[TiDB Usage Environment] Production environment
[TiDB Version] TiDB v3.0.3
[Encountered Issue] Two KV nodes (each 1T) were taken offline without adding new disks beforehand, causing other nodes to become full and the cluster to experience access anomalies.
[Reproduction Path]
Added a 1T SSD KV node, a 128G KV node, and a 1T HDD KV node;
Deleted the log files of the overloaded KV node and the LOG.old files in data/db/, then restarted the node, but the available space remained high;
The newly added 1T SSD KV node and 128G KV node are currently full, causing the cluster to disconnect. After deleting the log files and the LOG.old files in data/db/, the usage remains at 100%. These two newly added KV nodes cannot start, and the database is inaccessible;
Adjusted replica-schedule-limit to 64 to speed up the offline process;
[Issue Phenomenon and Impact]
The two offline KV nodes have been offline for 6 days, with 8G of data remaining. The download speed is particularly slow, taking about 10 hours to offload less than 1G of data;
Check the pd-ctl config show. The process of scaling in and out involves migrating regions, which will generate a lot of IO. Increasing the limit for concurrency will instead put more pressure on the disk.
We are now planning to use
operator add transfer-region
operator add transfer-leader
to transfer the regions and leaders from the KV nodes that are being decommissioned for a quick decommissioning. Is this operation feasible?
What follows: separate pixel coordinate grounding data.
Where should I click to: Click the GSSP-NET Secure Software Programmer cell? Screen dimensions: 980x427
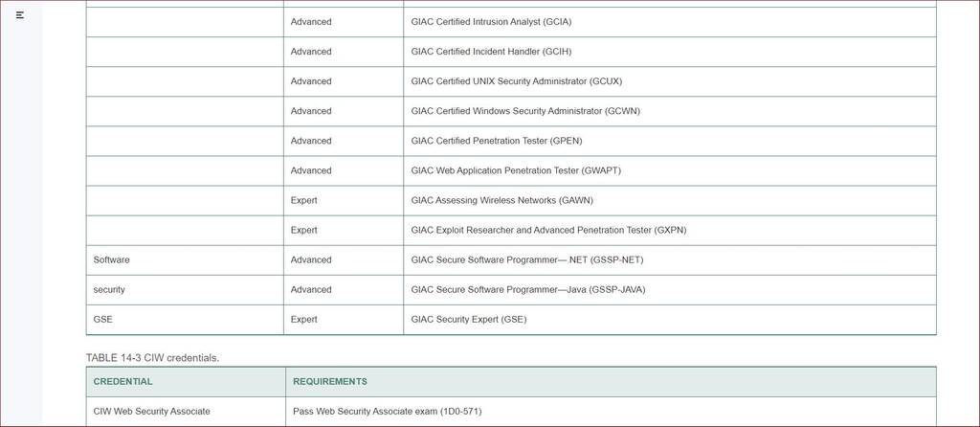coord(669,260)
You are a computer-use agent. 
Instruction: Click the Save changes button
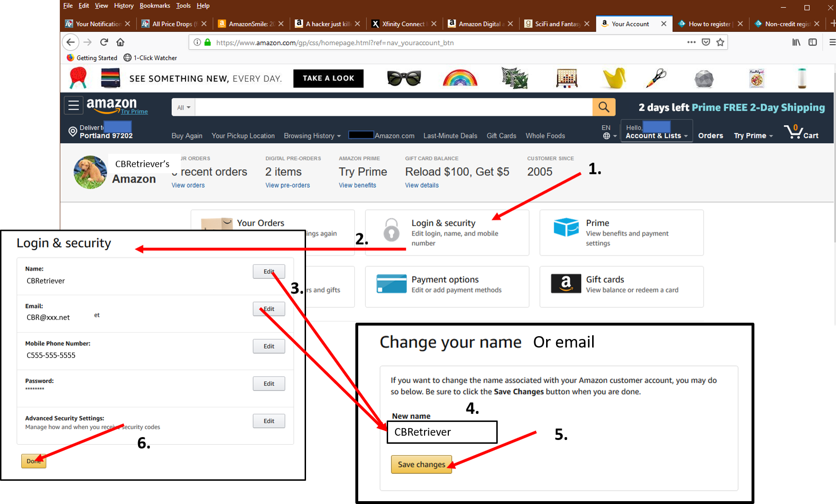pyautogui.click(x=421, y=465)
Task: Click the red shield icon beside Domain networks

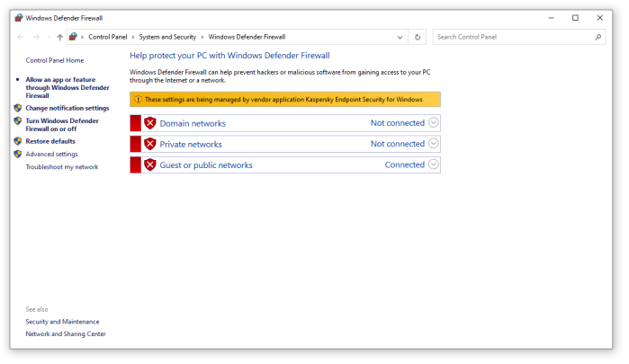Action: [x=150, y=123]
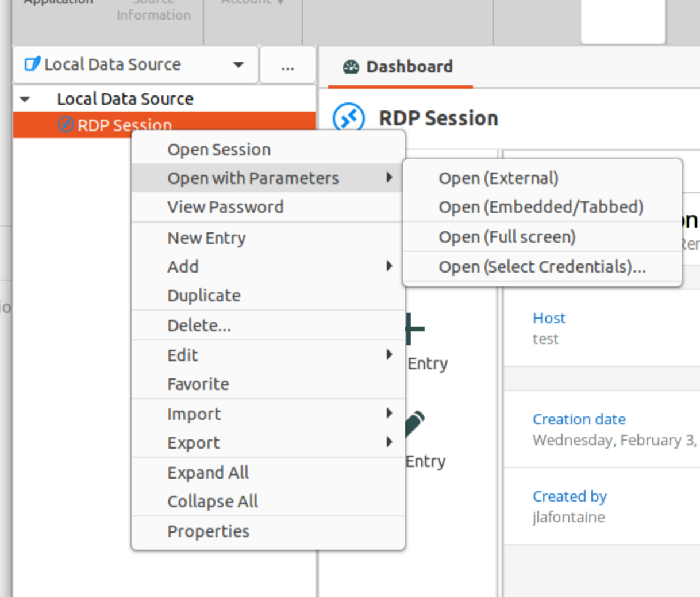Viewport: 700px width, 597px height.
Task: Choose View Password from context menu
Action: (225, 207)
Once this issue is resolved, we will upgrade the version. Please take a look at the current issue first; it’s a production environment and quite urgent. Thank you.
In this version, it’s uncertain whether there is a place_holder_file. If there is, modify it.
[storage]
Change reserve-space = “5GB” to 0 to free up some space.
Then, the 2TB of space that was offline will be available.
Next, check the replicas to ensure there are three replicas.
If you confirm that there are three normal replicas, you can force delete the full node. Alternatively, ensure that the Regions on the full node have two normal replicas on other nodes, then you can delete it. Be very careful with this step.
curl -X POST http://{pdip}:2379/pd/api/v1/store/${store_id}/state?state=Tombstone
The remaining two replicas can be completed on the newly started TiKV.
The offline TiKV node has reduced from 2TB of data to 8GB.
Currently, if the node with a full disk can come back online and the database can resume access, I will just wait for the KV node to go offline, even if it takes longer.
If the node with a full disk cannot come back online, how can I speed up the offline process to proceed with subsequent operations?
I have set scheduler add evict-leader-scheduler, but I observed that the number of leaders on the offline KV node has not decreased. Is it okay to manually remove regions using operator add transfer-region?
For the third step, I saw online that manual removal is not recommended and that we should wait for automatic offline. However, the current offline speed is extremely slow. How can I troubleshoot this or adjust parameters to speed it up?
The nodes are completely full, not even a byte left, right? Then there’s no way to move. Even if you migrate the region out, RocksDB will issue a delete command, but RocksDB actually appends data, which also requires disk space.
Interactions between Raft nodes also need to append Raft logs, which also require disk space.
The node with the full disk is most likely beyond saving. Check if the regions on it have the majority of replicas on other regions. If they do, you can physically delete it.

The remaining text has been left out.